The Great Wall of Books

Generalising... we could infer that all forms have their virtue in themselves and not in any conjectural "content". This would concord with the thesis of Benedetto Croce; already Pater in 1877 had affirmed that all arts aspire to the state of music, which is pure form. Music, states of happiness, mythology, faces belaboured by time, certain twilights and certain faces try to tell us something, or have said something we should have missed, or are about to say something: this imminence of a revelation which does not occur is, perhaps, the aesthetic phenomenon.

The Wall and the Books, Jorge Luis Borges

The pure wall, the pure book: The Great Wall of Books, briefly camped in Federation Square after a three month visit to Macau, is neither. Or perhaps it is both. But it shines, all the same, with a strange sense of promise, of something like the imminent but elusive revelation Borges describes.


It's an installation that is at once a public sculpture, stage set, art gallery and invitation, the brainchild of Well Theatre. Artistic director Dario Vacirca says it is inspired by Borges's meditation on the Chinese Emperor Shih Huang Ti, who simultaneously ordered the building of the Great Wall of China and the burning of every book that preceded his reign. As Borges says, the walling in of a garden is an ordinary act, but the walling in of an entire Empire is not; just as the erasure of three thousand years of history is far beyond the usual scale of dictatorial bookburning.

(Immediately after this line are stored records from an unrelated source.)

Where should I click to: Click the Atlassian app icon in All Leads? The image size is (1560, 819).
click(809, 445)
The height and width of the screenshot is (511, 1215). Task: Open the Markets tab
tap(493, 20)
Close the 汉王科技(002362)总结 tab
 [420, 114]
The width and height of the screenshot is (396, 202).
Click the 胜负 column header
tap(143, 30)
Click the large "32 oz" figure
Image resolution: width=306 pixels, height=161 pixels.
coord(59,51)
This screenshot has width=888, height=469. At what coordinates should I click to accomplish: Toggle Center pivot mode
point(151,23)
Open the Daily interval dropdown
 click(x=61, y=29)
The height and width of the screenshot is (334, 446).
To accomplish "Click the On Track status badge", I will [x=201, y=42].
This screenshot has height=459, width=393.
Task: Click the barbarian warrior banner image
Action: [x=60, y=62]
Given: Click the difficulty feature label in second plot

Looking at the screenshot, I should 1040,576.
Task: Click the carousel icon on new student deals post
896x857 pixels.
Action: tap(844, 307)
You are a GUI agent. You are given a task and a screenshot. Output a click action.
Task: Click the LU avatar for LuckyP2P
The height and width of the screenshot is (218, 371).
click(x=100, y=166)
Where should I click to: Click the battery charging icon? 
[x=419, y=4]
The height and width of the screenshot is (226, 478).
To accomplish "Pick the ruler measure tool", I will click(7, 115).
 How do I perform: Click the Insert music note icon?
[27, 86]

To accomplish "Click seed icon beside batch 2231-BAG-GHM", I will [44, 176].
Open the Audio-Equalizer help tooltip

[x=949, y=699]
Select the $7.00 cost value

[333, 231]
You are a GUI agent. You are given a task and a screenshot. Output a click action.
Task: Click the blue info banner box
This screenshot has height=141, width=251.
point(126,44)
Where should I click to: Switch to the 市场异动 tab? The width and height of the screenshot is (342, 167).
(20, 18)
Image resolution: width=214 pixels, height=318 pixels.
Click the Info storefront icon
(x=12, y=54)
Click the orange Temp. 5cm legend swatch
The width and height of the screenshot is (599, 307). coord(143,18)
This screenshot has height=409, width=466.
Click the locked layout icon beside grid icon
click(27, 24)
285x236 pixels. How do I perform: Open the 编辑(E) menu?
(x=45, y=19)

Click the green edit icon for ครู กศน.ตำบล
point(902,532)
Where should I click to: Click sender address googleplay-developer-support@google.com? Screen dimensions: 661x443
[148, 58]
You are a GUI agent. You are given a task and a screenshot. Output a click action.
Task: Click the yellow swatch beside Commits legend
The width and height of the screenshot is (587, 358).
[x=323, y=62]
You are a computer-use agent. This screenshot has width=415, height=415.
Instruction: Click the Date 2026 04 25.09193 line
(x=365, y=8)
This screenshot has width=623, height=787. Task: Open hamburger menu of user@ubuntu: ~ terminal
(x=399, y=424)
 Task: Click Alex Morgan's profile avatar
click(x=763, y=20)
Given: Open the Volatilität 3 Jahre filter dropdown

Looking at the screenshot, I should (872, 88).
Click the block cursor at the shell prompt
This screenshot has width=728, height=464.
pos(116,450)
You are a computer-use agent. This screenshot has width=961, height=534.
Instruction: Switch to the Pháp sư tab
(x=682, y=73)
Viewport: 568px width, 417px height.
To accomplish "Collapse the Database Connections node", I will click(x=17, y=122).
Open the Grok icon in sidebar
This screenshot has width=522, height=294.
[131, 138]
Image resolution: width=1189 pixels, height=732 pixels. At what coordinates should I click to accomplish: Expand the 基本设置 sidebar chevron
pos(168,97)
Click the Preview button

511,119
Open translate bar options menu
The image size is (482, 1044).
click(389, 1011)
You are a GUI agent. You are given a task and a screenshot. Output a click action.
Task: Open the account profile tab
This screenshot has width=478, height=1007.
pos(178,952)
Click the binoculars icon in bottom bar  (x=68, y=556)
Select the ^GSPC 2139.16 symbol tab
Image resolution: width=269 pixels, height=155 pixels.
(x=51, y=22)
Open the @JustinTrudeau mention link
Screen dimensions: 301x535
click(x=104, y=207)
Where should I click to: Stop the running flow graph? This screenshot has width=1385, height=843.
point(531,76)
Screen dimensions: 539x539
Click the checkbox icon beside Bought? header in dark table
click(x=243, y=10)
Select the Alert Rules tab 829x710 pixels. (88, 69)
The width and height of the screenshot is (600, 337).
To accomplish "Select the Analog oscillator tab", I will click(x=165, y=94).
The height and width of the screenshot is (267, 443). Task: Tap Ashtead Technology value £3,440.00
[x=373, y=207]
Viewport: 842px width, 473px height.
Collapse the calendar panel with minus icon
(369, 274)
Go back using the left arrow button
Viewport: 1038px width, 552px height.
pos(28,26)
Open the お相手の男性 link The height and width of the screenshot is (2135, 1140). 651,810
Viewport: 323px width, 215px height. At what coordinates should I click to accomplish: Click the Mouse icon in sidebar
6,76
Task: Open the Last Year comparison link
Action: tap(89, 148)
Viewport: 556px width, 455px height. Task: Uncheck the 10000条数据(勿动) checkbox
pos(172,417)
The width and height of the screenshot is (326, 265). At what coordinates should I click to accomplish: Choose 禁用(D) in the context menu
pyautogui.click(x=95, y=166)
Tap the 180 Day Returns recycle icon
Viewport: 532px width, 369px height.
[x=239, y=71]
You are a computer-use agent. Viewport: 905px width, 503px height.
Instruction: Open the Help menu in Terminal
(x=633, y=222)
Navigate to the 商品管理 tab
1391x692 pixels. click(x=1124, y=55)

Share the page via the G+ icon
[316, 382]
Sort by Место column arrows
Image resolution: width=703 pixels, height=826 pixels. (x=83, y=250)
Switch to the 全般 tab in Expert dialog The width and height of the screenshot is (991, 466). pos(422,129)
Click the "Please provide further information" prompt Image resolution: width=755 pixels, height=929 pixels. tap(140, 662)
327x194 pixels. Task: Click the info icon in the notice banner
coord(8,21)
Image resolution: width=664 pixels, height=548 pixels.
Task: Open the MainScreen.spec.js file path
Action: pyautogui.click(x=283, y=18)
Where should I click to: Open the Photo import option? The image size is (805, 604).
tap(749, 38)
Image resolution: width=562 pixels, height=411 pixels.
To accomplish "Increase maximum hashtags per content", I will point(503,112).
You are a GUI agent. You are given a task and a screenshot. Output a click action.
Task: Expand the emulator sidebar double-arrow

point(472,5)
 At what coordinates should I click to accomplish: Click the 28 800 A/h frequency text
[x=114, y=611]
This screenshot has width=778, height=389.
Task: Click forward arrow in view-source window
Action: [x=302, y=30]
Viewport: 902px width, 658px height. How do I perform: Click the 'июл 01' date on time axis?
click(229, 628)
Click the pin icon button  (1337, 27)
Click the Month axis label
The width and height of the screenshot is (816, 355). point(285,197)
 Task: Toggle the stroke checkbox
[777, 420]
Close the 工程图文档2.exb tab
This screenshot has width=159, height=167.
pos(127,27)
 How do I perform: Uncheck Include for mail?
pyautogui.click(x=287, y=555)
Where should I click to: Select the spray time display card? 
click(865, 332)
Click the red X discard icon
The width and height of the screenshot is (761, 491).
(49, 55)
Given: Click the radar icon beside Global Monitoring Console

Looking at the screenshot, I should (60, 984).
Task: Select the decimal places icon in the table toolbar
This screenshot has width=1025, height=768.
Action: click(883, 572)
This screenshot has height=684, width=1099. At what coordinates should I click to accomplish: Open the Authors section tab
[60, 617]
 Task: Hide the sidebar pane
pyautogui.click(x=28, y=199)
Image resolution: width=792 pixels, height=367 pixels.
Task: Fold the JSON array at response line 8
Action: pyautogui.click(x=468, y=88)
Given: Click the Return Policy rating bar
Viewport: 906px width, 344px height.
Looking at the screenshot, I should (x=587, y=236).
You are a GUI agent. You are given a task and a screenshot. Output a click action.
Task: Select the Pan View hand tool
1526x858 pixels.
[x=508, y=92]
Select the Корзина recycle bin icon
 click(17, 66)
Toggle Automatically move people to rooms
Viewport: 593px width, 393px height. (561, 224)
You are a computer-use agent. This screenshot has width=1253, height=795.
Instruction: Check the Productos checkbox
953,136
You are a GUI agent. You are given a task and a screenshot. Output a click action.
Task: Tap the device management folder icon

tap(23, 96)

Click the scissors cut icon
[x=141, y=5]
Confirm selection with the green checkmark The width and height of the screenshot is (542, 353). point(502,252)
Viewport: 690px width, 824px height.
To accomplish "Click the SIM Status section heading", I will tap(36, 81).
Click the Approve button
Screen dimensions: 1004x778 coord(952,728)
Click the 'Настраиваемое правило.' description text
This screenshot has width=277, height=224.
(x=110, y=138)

If The Great Wall of Books is an answer to Borges's story, it is in its undoing of imperial boundaries, its potential chaos, its impurity. But it too encompasses creation and destruction: it is built out of books, which are thereby emptied of their content. Within its walls you trace the ghosts of knowledge - old gilt-lettered encyclopaedias, classic works - but their pages are missing. Instead, passers by are filling the book space with their own stories. It's almost a metaphor for Web 2.0, for the death of traditional critical authority, which is a common cause of breast-beating among the literati. But what you feel most of all here is its human liveness.

There is something irresistible in a book made out of books, a book, moreover, that you can walk into and climb inside, a book you can write in, a book that is a receptacle for your own discarded books, that is at once an art object and a literal and metaphorical theatre. It accretes its form and history - as books do - through its encounters with its "readers". We write it, wander inside it, read it, study its form, help to make it. Just as intriguing as the object is the behaviour of people around it, its invitation to write one's own story: you can type on a computer, or handwrite on the thick paper provided. And people do. Yesterday I saw an old man writing something which was carefully dated and written in beautiful copperplate. I was burning with curiosity, but didn't have the nerve to ask what he had written; it seemed too private, somehow.

In its impurity, its materialisation of the possible, The Great Wall of Books is an entirely charming thing. It's at Fed Square until Thursday, and well worth the wander: and there are performances - for children in the afternoon, and others in the evening. Performance times here.